● **Task to complete**
Write out, without any change, the part of the records that opens with the line containing "Given: Select the LLM tag box" and closes with the line containing "point(500,721)", including both of those lines.

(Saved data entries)
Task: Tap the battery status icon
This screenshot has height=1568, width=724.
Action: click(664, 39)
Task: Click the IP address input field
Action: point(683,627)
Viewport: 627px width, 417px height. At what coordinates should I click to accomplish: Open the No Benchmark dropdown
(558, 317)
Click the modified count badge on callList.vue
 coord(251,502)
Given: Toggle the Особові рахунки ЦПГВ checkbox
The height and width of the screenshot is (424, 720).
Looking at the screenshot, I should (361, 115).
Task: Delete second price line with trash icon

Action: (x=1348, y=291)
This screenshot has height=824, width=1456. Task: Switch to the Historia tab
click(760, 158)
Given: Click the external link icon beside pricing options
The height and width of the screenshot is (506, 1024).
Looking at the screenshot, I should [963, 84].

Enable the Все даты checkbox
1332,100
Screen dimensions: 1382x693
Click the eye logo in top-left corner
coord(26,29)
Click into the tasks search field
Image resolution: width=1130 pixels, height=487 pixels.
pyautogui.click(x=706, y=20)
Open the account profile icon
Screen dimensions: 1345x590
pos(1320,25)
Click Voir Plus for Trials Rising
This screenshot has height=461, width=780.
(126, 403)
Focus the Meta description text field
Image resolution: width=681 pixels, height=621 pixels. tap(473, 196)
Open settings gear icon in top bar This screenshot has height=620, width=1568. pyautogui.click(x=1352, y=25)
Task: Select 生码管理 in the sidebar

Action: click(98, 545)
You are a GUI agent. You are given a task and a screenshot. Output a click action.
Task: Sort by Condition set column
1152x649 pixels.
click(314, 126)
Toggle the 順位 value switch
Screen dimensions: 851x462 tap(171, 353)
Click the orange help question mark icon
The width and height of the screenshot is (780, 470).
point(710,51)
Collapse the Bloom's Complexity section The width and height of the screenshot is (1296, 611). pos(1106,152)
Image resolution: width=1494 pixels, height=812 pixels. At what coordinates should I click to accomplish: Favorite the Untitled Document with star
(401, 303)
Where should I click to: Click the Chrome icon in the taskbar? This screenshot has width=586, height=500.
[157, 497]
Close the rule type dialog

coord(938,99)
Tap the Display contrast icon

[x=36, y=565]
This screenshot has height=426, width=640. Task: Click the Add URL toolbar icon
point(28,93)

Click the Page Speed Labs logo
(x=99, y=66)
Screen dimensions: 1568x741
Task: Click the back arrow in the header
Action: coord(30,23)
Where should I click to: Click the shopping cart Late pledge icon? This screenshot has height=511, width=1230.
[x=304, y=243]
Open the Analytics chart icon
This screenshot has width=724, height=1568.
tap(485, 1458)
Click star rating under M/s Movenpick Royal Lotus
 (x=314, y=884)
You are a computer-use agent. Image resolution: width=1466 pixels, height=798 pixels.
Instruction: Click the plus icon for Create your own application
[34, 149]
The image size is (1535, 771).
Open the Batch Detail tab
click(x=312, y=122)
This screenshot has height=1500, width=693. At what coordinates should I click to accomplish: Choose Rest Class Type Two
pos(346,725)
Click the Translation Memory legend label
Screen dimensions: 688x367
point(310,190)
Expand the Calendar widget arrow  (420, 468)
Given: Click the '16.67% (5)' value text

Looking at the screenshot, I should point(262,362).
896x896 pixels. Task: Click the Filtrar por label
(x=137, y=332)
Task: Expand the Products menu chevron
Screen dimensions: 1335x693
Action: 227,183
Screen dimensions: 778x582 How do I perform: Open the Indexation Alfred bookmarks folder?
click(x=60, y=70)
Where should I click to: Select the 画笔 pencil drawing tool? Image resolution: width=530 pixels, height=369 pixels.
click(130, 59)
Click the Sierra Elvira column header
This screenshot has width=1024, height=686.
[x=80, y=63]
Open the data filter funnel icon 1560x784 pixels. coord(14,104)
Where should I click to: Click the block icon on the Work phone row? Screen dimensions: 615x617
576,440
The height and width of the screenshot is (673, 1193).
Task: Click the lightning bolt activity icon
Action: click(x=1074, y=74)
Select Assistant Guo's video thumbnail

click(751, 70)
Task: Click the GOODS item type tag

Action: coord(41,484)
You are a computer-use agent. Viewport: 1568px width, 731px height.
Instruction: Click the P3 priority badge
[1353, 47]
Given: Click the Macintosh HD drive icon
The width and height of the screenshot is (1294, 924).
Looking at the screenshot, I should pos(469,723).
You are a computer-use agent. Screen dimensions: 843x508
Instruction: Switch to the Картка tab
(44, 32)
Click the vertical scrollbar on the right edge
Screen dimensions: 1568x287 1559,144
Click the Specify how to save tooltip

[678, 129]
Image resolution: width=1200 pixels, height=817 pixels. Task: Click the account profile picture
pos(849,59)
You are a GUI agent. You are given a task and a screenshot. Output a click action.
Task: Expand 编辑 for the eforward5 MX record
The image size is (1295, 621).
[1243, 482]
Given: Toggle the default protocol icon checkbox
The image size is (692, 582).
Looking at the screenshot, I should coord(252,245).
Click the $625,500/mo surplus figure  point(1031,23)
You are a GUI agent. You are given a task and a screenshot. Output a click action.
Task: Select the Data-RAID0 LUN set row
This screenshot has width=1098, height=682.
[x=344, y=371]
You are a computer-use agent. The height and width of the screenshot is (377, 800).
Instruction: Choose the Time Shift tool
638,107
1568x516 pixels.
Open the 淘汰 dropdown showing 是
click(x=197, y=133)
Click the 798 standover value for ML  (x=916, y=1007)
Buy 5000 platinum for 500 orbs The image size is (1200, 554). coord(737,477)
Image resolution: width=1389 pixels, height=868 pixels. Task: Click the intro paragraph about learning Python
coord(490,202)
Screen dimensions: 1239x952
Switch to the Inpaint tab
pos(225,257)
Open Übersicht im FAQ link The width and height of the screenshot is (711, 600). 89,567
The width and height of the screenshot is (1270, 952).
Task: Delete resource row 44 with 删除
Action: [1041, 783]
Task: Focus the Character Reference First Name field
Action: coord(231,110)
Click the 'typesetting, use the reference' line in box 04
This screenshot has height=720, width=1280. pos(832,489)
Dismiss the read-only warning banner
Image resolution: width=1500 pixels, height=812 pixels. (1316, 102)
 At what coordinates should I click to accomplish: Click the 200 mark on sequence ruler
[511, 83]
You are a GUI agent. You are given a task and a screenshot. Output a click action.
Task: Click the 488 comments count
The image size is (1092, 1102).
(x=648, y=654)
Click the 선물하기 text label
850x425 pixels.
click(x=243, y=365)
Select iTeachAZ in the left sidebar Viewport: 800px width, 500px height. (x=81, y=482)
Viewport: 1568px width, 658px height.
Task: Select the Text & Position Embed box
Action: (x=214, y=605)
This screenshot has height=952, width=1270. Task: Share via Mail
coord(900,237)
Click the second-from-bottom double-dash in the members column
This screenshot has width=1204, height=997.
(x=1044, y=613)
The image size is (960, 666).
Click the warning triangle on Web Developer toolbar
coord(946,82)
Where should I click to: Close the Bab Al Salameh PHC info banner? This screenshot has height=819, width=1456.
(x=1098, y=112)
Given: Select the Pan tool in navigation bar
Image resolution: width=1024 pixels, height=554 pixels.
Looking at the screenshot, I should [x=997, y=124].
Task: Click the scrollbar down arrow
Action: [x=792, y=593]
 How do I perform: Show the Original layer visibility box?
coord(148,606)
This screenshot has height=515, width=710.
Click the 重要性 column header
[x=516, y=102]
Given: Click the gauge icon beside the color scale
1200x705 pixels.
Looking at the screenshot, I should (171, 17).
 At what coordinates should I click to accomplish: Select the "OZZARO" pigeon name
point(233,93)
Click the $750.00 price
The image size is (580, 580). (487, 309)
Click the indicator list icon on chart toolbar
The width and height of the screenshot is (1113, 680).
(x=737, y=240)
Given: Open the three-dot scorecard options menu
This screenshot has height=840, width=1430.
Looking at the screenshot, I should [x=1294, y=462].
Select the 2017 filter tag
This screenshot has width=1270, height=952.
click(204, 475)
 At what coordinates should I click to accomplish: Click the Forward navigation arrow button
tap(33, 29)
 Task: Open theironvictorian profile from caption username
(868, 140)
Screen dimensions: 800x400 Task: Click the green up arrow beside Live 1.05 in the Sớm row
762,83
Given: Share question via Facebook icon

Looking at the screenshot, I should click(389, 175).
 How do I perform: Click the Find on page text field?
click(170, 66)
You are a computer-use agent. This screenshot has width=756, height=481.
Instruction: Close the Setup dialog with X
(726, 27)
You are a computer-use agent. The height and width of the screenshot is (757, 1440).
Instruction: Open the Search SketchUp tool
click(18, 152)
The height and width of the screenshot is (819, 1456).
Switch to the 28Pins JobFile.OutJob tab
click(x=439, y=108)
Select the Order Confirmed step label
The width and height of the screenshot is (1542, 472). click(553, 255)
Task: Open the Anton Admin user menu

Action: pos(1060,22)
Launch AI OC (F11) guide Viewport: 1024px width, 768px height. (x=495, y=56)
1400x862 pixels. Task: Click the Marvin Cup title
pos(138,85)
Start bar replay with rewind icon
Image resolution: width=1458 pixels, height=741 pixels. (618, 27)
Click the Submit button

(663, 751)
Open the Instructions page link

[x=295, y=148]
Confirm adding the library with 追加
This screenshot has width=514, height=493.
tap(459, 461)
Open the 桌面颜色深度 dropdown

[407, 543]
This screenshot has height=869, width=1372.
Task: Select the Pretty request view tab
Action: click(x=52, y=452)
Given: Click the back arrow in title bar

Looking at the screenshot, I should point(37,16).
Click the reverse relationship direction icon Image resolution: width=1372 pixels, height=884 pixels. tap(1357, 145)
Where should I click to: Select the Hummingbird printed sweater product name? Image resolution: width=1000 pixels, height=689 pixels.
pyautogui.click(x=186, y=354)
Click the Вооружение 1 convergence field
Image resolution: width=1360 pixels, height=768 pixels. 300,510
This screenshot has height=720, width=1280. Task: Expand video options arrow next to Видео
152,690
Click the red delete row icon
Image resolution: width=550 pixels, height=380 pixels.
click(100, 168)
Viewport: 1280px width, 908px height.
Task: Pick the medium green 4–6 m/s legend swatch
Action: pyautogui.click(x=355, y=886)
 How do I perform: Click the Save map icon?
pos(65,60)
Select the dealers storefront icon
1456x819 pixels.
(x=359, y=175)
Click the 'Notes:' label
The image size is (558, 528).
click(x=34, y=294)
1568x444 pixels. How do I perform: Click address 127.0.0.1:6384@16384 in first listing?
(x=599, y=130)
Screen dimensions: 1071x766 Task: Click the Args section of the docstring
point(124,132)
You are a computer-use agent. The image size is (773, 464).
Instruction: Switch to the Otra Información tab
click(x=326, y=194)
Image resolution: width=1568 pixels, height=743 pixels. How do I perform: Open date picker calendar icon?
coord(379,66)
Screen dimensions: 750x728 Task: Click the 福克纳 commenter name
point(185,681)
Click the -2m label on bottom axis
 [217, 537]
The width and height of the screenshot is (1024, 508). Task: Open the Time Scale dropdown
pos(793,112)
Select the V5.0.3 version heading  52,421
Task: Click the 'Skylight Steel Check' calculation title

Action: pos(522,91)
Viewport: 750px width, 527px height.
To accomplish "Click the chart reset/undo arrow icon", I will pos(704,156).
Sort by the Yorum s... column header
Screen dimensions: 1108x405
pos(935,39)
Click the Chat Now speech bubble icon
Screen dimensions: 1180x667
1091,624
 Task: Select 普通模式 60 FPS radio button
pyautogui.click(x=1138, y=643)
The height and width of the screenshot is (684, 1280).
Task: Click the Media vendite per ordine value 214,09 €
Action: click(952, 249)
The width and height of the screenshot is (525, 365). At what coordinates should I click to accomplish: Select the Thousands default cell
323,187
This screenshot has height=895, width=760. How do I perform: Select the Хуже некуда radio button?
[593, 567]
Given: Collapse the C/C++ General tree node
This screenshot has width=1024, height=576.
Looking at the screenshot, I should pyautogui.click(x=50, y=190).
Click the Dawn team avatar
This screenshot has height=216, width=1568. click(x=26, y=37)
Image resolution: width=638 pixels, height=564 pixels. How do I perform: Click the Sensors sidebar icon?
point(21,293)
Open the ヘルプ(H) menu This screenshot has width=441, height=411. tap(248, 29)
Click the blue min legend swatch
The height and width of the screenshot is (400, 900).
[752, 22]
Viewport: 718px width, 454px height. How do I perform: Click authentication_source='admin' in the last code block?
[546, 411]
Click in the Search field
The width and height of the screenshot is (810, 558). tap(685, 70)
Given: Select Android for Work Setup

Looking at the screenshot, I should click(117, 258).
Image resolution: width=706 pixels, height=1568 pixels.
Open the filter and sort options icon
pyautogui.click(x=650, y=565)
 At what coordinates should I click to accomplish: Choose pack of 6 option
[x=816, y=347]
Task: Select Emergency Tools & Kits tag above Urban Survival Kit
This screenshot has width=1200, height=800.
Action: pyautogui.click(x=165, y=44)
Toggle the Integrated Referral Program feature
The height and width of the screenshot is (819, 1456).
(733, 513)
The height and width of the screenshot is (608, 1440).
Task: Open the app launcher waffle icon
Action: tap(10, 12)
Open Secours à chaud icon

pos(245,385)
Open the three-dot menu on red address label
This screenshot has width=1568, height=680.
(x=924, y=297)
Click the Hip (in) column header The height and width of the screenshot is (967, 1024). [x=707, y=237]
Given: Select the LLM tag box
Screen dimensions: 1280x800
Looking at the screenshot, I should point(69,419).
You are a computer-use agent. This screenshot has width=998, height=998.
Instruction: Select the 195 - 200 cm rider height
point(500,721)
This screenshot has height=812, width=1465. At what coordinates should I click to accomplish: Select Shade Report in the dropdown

● **Task answer**
Given: Select the LLM tag box
Screen dimensions: 1280x800
Looking at the screenshot, I should point(69,419).
You are a computer-use agent. This screenshot has width=998, height=998.
Instruction: Select the 195 - 200 cm rider height
point(500,721)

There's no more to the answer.